Physik

Neue Rekorde mit „Schrauben aus Licht“

Physiker versenden Daten über 143 Kilometer und erreichen extrem hohe Quantenzahlen

Datenübertragung per "Lichtschraube" auf der 143 Kilometer langen Strecke von La Palma nach Teneriffa. © Universität Wien

Verdrehtes Licht als Datenträger: Physiker haben gleich zwei Rekorde bei der Datenübertragung mit Licht aufgestellt. Die Informationen waren dabei auf neuartige Weise kodiert – über den Bahndrehimpuls der Photonen. Im ersten Rekord schickten die Forscher Daten mit diesem schraubig verdrehten Licht erstmals über 143 Kilometer, im zweiten erreichten sie mehr als 10.000 „Windungen“, ohne dass Photonen dabei ihre Verschränkung verloren.

Licht ist längst ein wertvolles Hilfsmittel zur Übertragung digitaler Daten – ob durch Glasfaserkabel, durch die Luft oder sogar über tausende von Kilometern durch den Weltraum. Meist erfolgt die Kodierung der Informationen dabei durch die Polarisation des Lasers, denn sie ist relativ robust auch bei atmosphärischen Turbulenzen. Doch dabei ist die Datenmenge sehr begrenzt – mehr als ein Bit pro Photon geht nicht.

Windungen wie ein Korkenzieher

Abhilfe könnte eine Modulation des Lichts mit Hilfe des Bahndrehimpulses schaffen. Dieser bringt eine Lichtwelle dazu, sich beim Ausbreiten spiralig um eine Achse zu drehen. Es entsteht eine korkenzieherförmige Wellenform – quasi „Schrauben aus Licht“, wie der Quantenphysiker Anton Zeilinger von der Universität Wien erklärt.

SCHRIFTLICHE AUFGABE A: Wie viele Bit pro Photon lassen sich laut dem Textauszug über Schrauben aus Licht höchstens übertragen, wenn die Informationen über die Polarisation kodiert werden?
SCHRIFTLICHE AUFGABE B: Führe den Textauszug über die Datenübertragung mit verdrehtem Licht nach seinem letzten Satz weiter.
Die Zeilen hinter diesem Textauszug sind eigenständiges Material und gehören nicht zu ihm.

ENTNOMMENE EINTRÄGE:
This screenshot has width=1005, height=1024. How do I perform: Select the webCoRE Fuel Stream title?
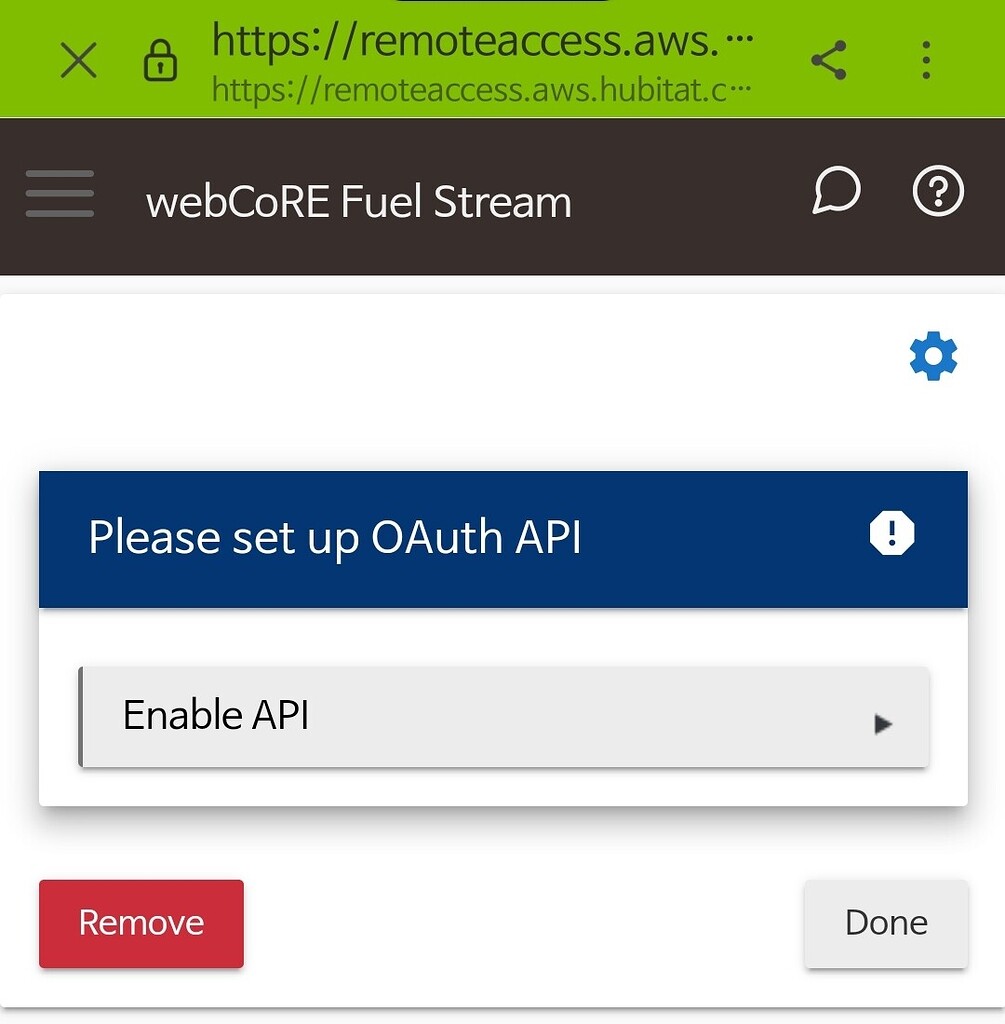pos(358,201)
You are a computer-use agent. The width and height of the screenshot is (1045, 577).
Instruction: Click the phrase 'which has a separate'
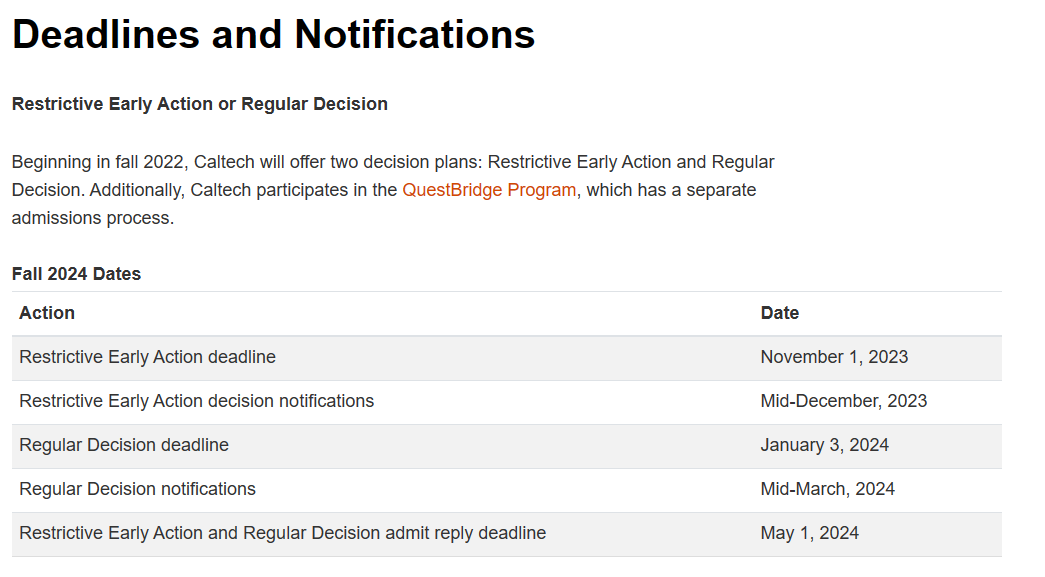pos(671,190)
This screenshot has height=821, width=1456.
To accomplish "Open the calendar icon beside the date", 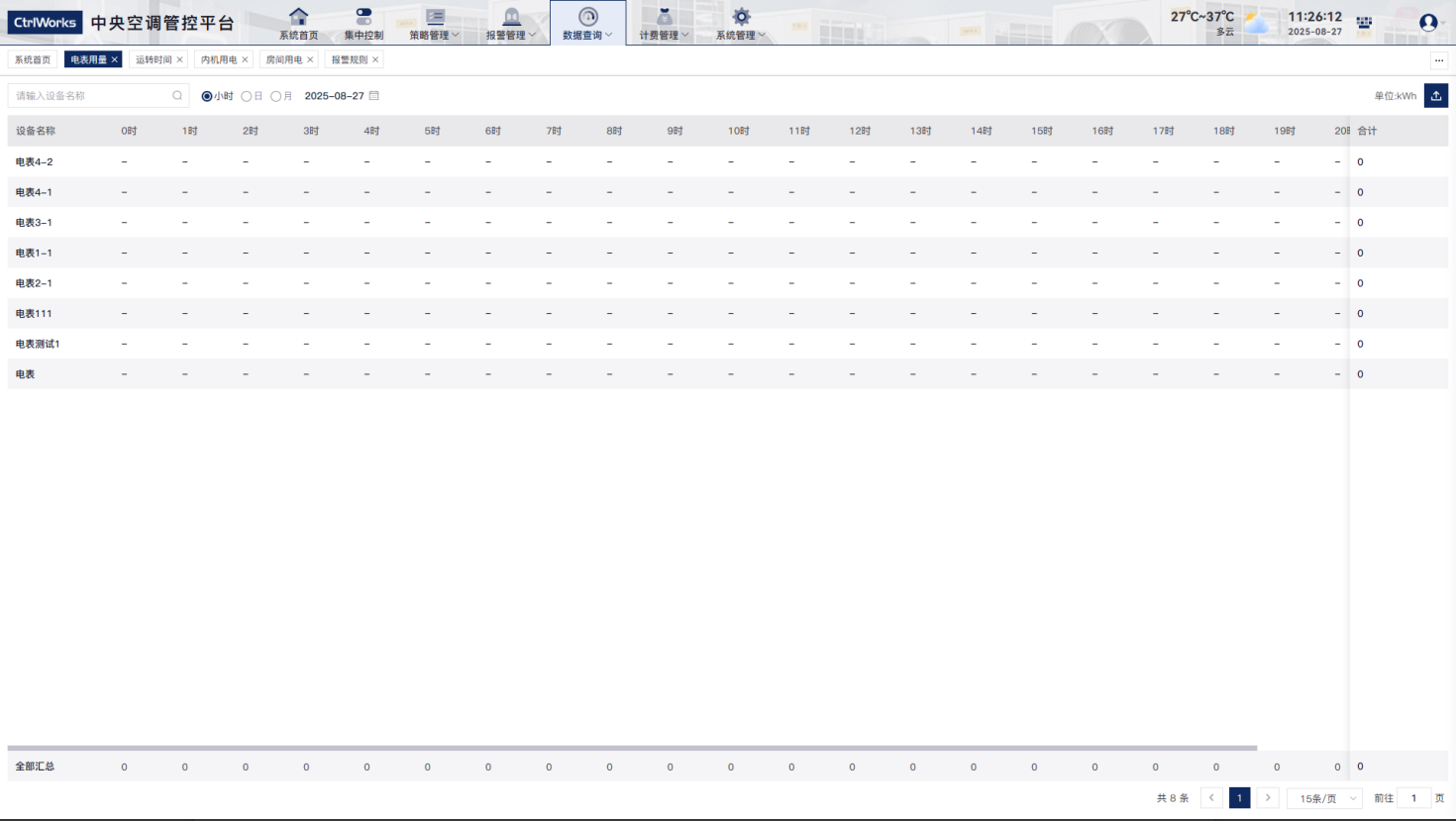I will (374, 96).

--

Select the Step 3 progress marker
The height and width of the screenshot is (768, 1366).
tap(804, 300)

ERGEBNIS DER ÜBUNG A: Höchstens ein Bit pro Photon.

ERGEBNIS DER ÜBUNG B:
Der große Vorteil dabei: Man kann in diesen „Lichtschrauben“ jedem einzelnen Photon eine im Prinzip beliebige Anzahl an Windungen aufprägen. Je größer die Anzahl an Windungen, desto größer die so genannte Quantenzahl, mit der man das Photon beschreibt. Damit jedoch können Lichtschrauben im Prinzip beliebig viele Information pro Photon enthalten.

Übertragung von Insel zu Insel

Jetzt haben Zeilinger und seine Kollegen mit ihrem Korkenzieher-Licht gleich zwei neue Rekorde aufgestellt. Der erste liegt in der Übertragungsdistanz: Bisher hatten die Forscher ihre „Lichtschrauben“ erst über drei Kilometer weit durch die Luft gesendet – 2014 war das immerhin auch schon ein Rekord.

"Korkenzieher-Licht" an der Wand des ESA-Teleskops auf Teneriffa: Man erkennt noch immer die ringförmige Struktur - nach gut 100 Kilometern Übertragung. © Universität Wien

Jetzt jedoch haben die Wissenschaftler erstmals Daten mittels Korkenzieher-Licht über 143 Kilometer übertragen – von der Kanaren-Insel La Palma zum benachbarten Teneriffa. „Die Nachricht ‚Hello World!‘ wurde mithilfe eines optischen Hologramms auf einen grünen Laser aufgeprägt, und auf der anderen Insel mithilfe eines neuronalen Netzes entschlüsselt“, erklärt Mario Krenn von der Universität Wien. Das Experiment beweist damit, dass diese Form der optischen Datenkodierung auch über größere Distanzen erhalten bleibt.

Verdreht und verschränkt zugleich

Beim zweiten Rekord testeten die Forscher gemeinsam mit australischen Kollegen aus, wie stark sich einzelne Photonen schraubenartig verdrehen lassen, ohne ihre eindeutigen Quanteneigenschaften zu verlieren. Funktionieren quantenphysikalische Phänomene wie die Verschränkung auch dann noch oder übernimmt dann wieder die klassische Physik das Ruder?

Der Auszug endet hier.